Search code examples
feature-engineeringscikit-learn-pipeline

New Feature in Scikit-Learn Pipeline - Interaction between two existing Features


I have two features in my data set: height and Area. I want to create a new feature by Interacting Area and Height using pipeline in scikit-learn.

Can anyone please guide me on how I can achieve this?

Thanks


Solution

  • You can achieve this with a custom transformer, implementing a fit and transform method. Optionnaly you can make it inherit from sklearn TransformerMixin for bullet-profing.

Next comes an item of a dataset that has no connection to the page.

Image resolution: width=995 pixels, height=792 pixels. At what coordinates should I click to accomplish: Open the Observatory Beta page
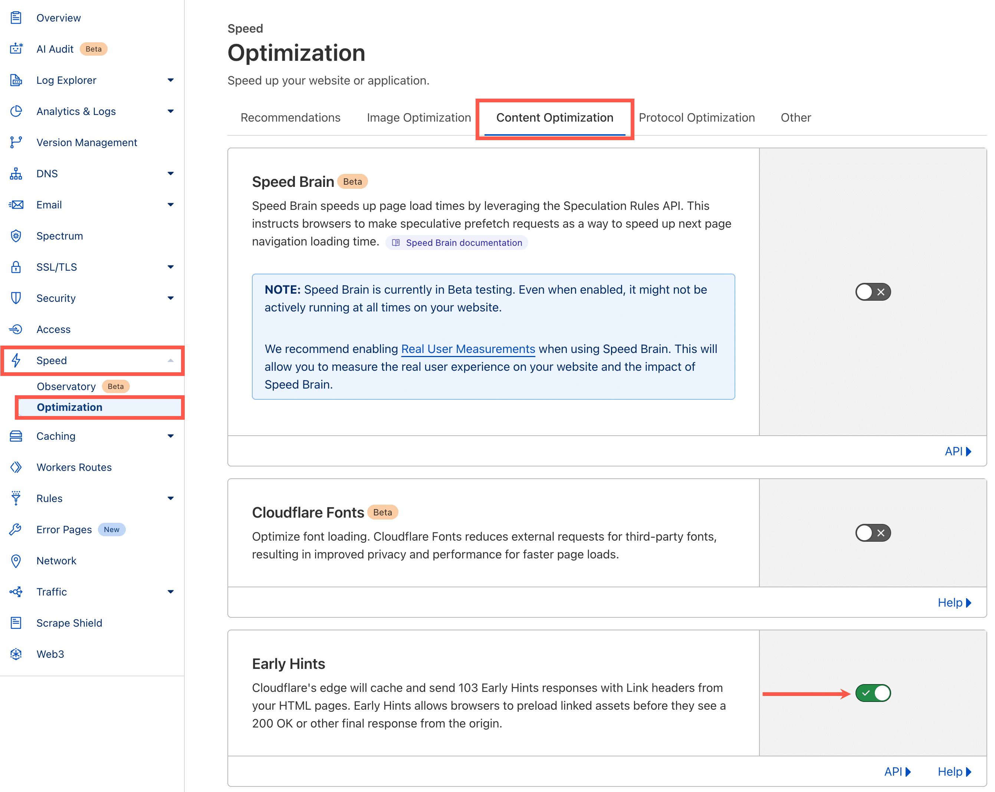(66, 387)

    from sklearn.base import TransformerMixin
    
    class CustomTransformer(TransformerMixin):
        def fit(self, X, y=None):
            """The fit method doesn't do much here, 
               but it still required if your pipeline
               ever need to be fit. Just returns self."""
            return self
    
        def transform(self, X, y=None):
            """This is where the actual transformation occurs.
               Assuming you want to compute the product of your feature
               height and area.
            """
            # Copy X to avoid mutating the original dataset
            X_ = X.copy()
            # change new_feature and right member according to your needs
            X_["new_feature"] = X_["height"] * X_["area"]
            # you then return the newly transformed dataset. It will be 
            # passed to the next step of your pipeline
            return X_
    

    You can test it with this code :

    import pandas as pd
    from sklearn.pipeline import Pipeline
    
    # Instantiate fake DataSet, your Transformer and Pipeline
    X = pd.DataFrame({"height": [10, 23, 34], "area": [345, 33, 45]})
    custom = CustomTransformer()
    pipeline = Pipeline([("heightxarea", custom)])
    
    # Test it
    pipeline.fit(X)
    pipeline.transform(X)
    

    For such a simple processing, it might seem like an overkill, but it is a good practice to put any dataset manipulations into Transformers. They are more reproducible that way.